The data:

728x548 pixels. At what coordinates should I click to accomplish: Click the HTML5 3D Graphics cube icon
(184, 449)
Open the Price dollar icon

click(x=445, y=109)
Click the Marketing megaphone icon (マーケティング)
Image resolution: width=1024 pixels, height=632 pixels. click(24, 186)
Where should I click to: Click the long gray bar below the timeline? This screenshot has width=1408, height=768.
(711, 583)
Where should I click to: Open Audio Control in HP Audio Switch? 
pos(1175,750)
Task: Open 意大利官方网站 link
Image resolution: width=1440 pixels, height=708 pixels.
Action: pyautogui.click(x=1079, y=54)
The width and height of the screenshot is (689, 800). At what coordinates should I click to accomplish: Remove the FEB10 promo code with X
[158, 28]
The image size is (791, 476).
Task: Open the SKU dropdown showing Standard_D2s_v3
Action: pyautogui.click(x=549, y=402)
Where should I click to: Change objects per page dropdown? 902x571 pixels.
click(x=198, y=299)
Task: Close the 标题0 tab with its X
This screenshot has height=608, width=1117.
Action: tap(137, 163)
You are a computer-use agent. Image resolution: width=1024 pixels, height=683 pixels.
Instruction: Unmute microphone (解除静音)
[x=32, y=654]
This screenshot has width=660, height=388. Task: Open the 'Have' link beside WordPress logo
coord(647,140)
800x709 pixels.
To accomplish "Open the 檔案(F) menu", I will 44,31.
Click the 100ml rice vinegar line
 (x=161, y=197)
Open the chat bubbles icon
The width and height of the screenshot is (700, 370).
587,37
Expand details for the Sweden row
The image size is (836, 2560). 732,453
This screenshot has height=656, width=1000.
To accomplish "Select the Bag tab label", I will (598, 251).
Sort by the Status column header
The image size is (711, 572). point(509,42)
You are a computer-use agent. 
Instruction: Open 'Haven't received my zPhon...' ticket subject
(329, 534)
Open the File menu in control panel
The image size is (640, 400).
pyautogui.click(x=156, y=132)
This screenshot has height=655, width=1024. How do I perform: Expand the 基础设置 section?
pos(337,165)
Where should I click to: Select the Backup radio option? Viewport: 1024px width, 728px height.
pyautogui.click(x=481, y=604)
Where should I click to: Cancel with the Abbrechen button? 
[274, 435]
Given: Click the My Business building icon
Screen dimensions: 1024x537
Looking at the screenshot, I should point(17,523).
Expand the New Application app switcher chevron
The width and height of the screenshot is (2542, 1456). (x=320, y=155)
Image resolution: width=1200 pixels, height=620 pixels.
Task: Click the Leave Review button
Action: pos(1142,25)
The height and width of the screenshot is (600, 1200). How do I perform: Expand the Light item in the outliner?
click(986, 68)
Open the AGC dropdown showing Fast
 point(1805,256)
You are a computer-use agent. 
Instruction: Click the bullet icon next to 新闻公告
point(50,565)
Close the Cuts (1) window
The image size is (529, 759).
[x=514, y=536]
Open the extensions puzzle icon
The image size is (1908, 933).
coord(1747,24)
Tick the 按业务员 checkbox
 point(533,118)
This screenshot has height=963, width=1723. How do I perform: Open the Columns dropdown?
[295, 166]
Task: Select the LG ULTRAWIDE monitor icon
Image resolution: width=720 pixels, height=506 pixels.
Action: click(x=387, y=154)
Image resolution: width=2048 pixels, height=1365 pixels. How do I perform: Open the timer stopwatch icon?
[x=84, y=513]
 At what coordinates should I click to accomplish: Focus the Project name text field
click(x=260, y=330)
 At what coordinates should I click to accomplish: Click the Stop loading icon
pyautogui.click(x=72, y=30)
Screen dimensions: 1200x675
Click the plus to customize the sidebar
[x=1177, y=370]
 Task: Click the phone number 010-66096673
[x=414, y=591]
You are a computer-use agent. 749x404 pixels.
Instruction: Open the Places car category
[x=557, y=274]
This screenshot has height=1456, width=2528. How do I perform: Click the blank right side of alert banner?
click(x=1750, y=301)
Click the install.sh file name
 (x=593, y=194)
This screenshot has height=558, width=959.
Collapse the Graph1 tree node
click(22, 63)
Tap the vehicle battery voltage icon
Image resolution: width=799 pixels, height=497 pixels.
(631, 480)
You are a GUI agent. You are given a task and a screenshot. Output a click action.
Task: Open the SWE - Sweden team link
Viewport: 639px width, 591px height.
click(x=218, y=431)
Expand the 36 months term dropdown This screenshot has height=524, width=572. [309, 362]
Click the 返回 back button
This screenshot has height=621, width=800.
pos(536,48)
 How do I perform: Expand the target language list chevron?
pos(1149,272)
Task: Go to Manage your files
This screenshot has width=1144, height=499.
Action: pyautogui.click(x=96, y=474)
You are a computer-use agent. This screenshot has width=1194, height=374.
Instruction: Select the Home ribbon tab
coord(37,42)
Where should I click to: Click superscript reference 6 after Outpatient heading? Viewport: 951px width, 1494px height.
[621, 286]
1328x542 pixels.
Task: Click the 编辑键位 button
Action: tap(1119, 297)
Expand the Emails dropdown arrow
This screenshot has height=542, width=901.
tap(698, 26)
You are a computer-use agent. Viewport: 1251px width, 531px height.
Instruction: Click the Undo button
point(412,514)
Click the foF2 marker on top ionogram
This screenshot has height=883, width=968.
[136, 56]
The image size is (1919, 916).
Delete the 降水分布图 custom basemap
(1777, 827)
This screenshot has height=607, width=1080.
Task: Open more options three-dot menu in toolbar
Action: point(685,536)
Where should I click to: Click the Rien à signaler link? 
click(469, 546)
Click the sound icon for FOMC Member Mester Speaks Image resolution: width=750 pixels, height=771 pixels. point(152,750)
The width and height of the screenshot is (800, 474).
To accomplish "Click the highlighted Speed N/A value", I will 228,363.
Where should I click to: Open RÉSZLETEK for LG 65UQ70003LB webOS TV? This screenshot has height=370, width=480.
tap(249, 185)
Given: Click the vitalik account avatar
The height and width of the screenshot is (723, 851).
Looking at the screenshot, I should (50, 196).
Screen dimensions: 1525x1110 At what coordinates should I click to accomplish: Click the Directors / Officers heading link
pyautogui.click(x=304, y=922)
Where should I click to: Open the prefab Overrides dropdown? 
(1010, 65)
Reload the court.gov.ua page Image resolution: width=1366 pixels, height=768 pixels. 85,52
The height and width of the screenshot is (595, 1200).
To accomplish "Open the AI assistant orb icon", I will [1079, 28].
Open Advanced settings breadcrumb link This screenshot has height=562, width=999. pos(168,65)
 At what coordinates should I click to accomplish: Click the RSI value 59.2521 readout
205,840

What to work on: Examine the entries and say how many of their lines hold the word "computer". No other words should accompany the number.

Problem solution: 6